- Cuzmin Location within Moldova
- Coordinates: 48°5′28″N 28°37′36″E﻿ / ﻿48.09111°N 28.62667°E
- Country (de jure): Moldova
- Country (de facto): Transnistria
- Administraive sub-unit: Camenca District
- Elevation: 41 m (135 ft)
- Time zone: UTC+2 (EET)
- • Summer (DST): UTC+3 (EEST)

= Cuzmin =

Cuzmin (Кузьмин, Кузьмін, Kuźmin) is a commune in the Camenca sub-district of Transnistria, Moldova. It is composed of two villages, Cuzmin and Voitovca (Війтівка, Войтовка). It has since 1990 been administered as a part of the breakaway Pridnestrovian Moldavian Republic.

==History==
Kuźmin, as it was known in Polish, was a private village of the Lubomirski family, administratively located in the Bracław County in the Bracław Voivodeship in the Lesser Poland Province of the Kingdom of Poland.
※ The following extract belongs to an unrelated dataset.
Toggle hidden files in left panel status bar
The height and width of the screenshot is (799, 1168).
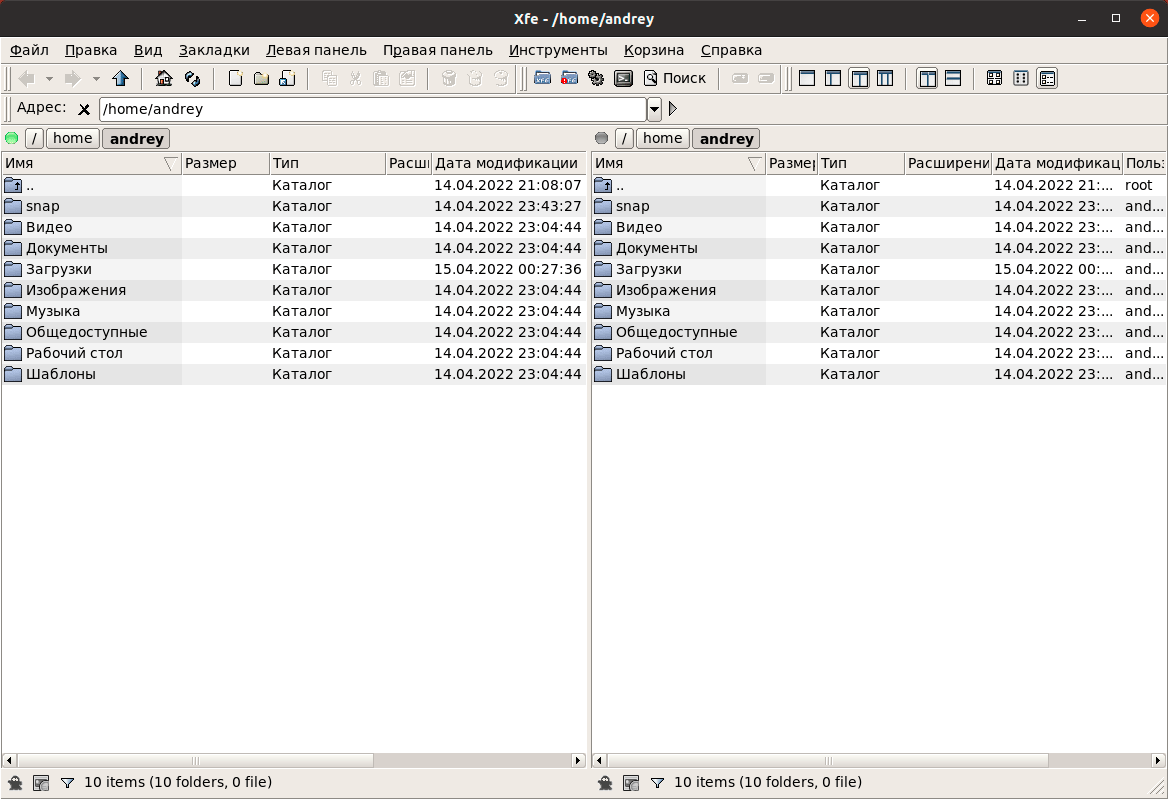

Following the Second Partition of Poland, it was annexed by Russia.

In 1924, it became part of the Moldavian Autonomous Oblast, which was soon converted into the Moldavian Autonomous Soviet Socialist Republic, and the Moldavian Soviet Socialist Republic in 1940 during World War II. From 1941 to 1944, it was administered by Romania as part of the Transnistria Governorate.

According to the 2004 census, the village's population was 1,054, of which 88 (8.34%) were Moldovans (Romanians), 929 (88.14%) Ukrainians and 30 (2.84%) Russians.